**EXTRAIT FOURNI:**
_ _ _ _ _

L’immense Donald Sutherland s’est éteint ce 20 juin 2024. Retour sur 10 rôles particulièrement marquants dans une filmographie monumentale.
Il est passé par tous les genres. Il a joué pour d’immenses cinéastes, pour des jeunes auteurs, pour des superproductions vertigineuses et même pour quelques séries B. Donald Sutherland a définitivement marqué son temps, son art et les cinéphiles du monde entier. Et la nouvelle de sa mort en a ému plus d’un.
Il est difficile de lui rendre un hommage à la hauteur, quasi impossible de ne retenir que 10 films dans une œuvre aussi dense que versatile. A sa modeste échelle, Ecran Large tente le coup, après avoir longtemps débattu de sa sélection, sachant bien qu’elle comportera forcément quelques oublis. Voici donc 10 films marquants de Sutherland, choisis en fonction de la qualité de sa prestation, mais aussi de leur importance dans sa carrière, par ordre chronologique.
Les Douze Salopards
- Sortie : 1967
- Durée : 2h23
Acteur de théâtre à Londres, Donald Sutherland fait ses débuts au cours des années 1960, principalement à la télévision anglaise. Il enchaine téléfilms, séries B d’horreur et séries tout court (il apparait dans Chapeau melon et bottes de cuir), jusqu’à ce qu’il décroche un rôle dans une superproduction américaine destinée à braquer le box-office : Les Douze salopards. Il devient l’un des salopards du titre, l’ahuri Vernon L. Pinkley.

_ _ _ _ _

**TÂCHES À RÉALISER:**
1/ Pouvez-vous recopier tel quel le passage de l'article sur Donald Sutherland qui va de « L’immense Donald Sutherland » à « ému plus d’un. » ?
2/ Pouvez-vous poursuivre l'article sur Donald Sutherland à partir de sa dernière phrase ?

**DONNÉES SOURCES:**
_ _ _ _ _

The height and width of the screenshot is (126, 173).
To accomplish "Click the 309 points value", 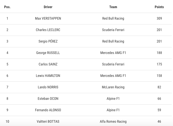I will [x=159, y=18].
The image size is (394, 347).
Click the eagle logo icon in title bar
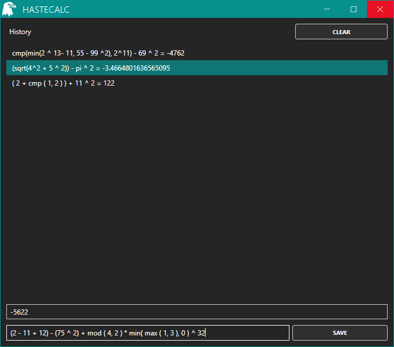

_ _ _ _ _

**RÉSULTATS PAR TÂCHE:**
1/
L’immense Donald Sutherland s’est éteint ce 20 juin 2024. Retour sur 10 rôles particulièrement marquants dans une filmographie monumentale.
Il est passé par tous les genres. Il a joué pour d’immenses cinéastes, pour des jeunes auteurs, pour des superproductions vertigineuses et même pour quelques séries B. Donald Sutherland a définitivement marqué son temps, son art et les cinéphiles du monde entier. Et la nouvelle de sa mort en a ému plus d’un.

2/
Comme il le révélera au Guardian en 2005, il n’a le droit à l’origine qu’à une seule réplique. Mais lorsque son collègue Clint Walker refuse de jouer la scène où il imite grossièrement un général de l’armée, le réalisateur Robert Aldrich le regarde et l’apostrophe : « Toi, avec les grandes oreilles, fais-le ! ». La scène, très drôle, va prouver au monde entier son humour (qu’il gardera dans ses interviews, croustillantes), lequel laissera place à une palette impressionnante de rôles différents, comme nul autre que le Christ dans le terrible Johnny s’en va-t-en guerre.
Certes, il n’est pas parmi les têtes d’affiche de ce divertissement plus antimilitariste qu’escompté, dont le concept absolument génial (une bande de prisonniers impétueux lourdement condamnés participent à un commando suicide en échange d’une remise de peine) sera beaucoup repris jusqu’à aujourd’hui. Mais dès qu’il apparait, il bouffe l’écran, ce qui n’est pas peu dire quand on sait qu’il s’agit de son premier film hollywoodien et qu’il cotoie Lee Marvin, Charles Bronson et John Cassavetes. Il n’y avait que lui pour faire démarrer une carrière avec pareille concurrence.
M.A.S.H.
- Sortie : 1970
- Durée : 1h56
Si Robert Aldrich a très largement poussé Donald Sutherland sur le devant de la scène avec Les 12 Salopards, c’est finalement avec M.A.S.H. que le jeune comédien (tout juste 25 ans à l’époque) s’est fait un vrai petit nom auprès du grand public. Dans la peau du Dr Ben « Hawkeye » Pierce, un chirurgien irrévérencieux occupant ses journées à recoudre les blessures des blessés de la guerre de Corée tout en essayant de ne pas perdre la boule.
Et en effet, pour éviter de sombrer dans l’horreur absolue de ce conflit, son Hawkeye enchaine les blagues dans M.A.S.H. (une virée en voitures, un golf, une histoire d’olives absentes dans un martini…). Cela dit, plus qu’une simple comédie loufoque, M.A.S.H. est en vérité une satire acérée de la guerre de Corée. Au milieu des farces et sarcasmes, Robert Altman capture aussi, par exemple, la violence psychologique infligée par Hawkeye et son partenaire de jeu, le chirurgien « Trapper John » (Elliot Gould), envers la pauvre infirmière incarnée par Sally Kelerman.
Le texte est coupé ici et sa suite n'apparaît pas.